In the inspection method of the fuel cell 100 of the example above, the first voltage value V I that is applied to the MEA 110 in the first period AT1 and the second voltage value V2 that is applied during the second period AT2 are constant voltage values, but that need not be the case. For instance, the first voltage value V1 may be a non-constant voltage value such that the voltage value rises gradually. Regarding the second voltage value V2, it is sufficient that the detected current value Ip2 be a steady-state current value. Therefore, the second voltage value V2 is not limited to application of a constant DC voltage during the second period AT2. In a case where the first voltage value V1 and the second voltage value V2 and are not constant, it is sufficient that the value of the voltage applied at time t2, when the current value Ip2 is detected in the second period AT2, be lower than the largest voltage value during the first voltage value V1.

In the inspection method of the example above, the first period AT1 starts at the same time that DC voltage starts being applied to the MEA 110, and the second period AT2 starts at the same time that the first period AT1 ends, but that need not be the case. For instance, a voltage value different from the first voltage value V1 may be applied to the MEA 110 before the start of the first period AT1. Also, some process may be included between the first period AT1 and the second period AT2, and hence the second period AT2 need not start at the same time that the first period AT1 ends.

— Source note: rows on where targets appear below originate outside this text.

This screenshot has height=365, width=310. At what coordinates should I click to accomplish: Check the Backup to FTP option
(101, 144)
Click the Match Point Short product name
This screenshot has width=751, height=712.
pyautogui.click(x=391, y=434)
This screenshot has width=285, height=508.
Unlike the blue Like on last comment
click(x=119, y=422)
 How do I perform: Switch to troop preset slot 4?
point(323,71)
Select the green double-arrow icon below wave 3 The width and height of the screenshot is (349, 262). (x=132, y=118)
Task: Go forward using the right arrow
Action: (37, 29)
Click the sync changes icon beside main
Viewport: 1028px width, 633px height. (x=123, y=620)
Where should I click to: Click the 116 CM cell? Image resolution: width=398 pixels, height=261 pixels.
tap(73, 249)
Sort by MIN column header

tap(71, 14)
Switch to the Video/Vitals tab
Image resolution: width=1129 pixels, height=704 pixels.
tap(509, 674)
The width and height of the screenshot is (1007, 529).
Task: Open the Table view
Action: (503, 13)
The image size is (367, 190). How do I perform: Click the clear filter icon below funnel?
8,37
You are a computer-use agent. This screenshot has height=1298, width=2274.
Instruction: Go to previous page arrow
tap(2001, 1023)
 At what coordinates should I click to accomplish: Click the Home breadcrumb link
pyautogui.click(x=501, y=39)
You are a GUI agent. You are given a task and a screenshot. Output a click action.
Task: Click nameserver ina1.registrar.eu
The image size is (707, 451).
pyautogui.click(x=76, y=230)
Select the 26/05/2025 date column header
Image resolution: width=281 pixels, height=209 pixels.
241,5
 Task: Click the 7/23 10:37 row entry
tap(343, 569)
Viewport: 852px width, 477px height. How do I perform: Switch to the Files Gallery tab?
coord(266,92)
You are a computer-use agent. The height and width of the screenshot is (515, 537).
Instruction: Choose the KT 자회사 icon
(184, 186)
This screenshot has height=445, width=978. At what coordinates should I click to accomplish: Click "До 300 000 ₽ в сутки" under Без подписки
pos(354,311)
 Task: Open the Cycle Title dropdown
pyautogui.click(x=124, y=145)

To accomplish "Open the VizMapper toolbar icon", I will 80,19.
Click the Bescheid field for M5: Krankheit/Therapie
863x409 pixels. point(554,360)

Preferably, however, the first period AT1 starts at the same time that voltage starts being applied to the MEA 110, and the second period AT2 starts at the same time that the first period AT1 ends, since inspection time of the MEA 110 can be shortened in such a case.

B4. Variation 4:

The constituent elements in the embodiments, examples and variations above can be appropriately omitted and/or combined with each other.

Claims

1. A fuel cell inspection method, comprising: applying DC voltage of a first voltage value, in a first period, to a power generation element that includes an electrolyte membrane, an anode-side catalyst layer disposed on one side of the electrolyte membrane, and a cathode-side catalyst layer disposed on the other side of the electrolyte membrane; andapplying, to the power generation element, DC voltage of a second voltage value that is lower than the first voltage value, in a second period after the first period, and detecting a value of current flowing in the power generation element.

2. The inspection method according to claim 1, further comprising: comparing the detected value of current with a predetermined threshold value.

3. The inspection method according to claim 2, wherein it is determined whether a leak has occurred in the power generation element when the detected value of current is higher than the predetermined threshold value.

4. The inspection method according to claim 1, wherein a length of the first period ranges from 0.5 seconds to 2.5 seconds.

5. The inspection method according to claim 1, wherein a value obtained by multiplying a length of the first period by a coefficient that is calculated by dividing the first voltage value by the second voltage value ranges from 0.4 to 4.0.

6. The inspection method according to claim 1, wherein the value of current is detected at a time where a predetermined time has elapsed from a start of the second period.

7. The inspection method according to claim 6, wherein the predetermined time ranges from 1 second to 5 seconds.

8. The inspection method according to claim 1, wherein the second voltage value is 0.5 volts or less.

9. The inspection method according to claim 1, wherein the second period starts at the same time when the first period ends.

10. A fuel cell inspection device, comprising: a voltage application unit that is configured to apply DC voltage of a first voltage value, in a first period, to a power generation element that includes an electrolyte membrane, an anode-side catalyst layer disposed on one side of the electrolyte membrane, and a cathode-side catalyst layer disposed on the other side of the electrolyte membrane, and that is configured to apply DC voltage of a second voltage value that is lower than the first voltage value, in a second period after the first period; anda detection unit configured to detect a value of current flowing in the power generation element, in the second period.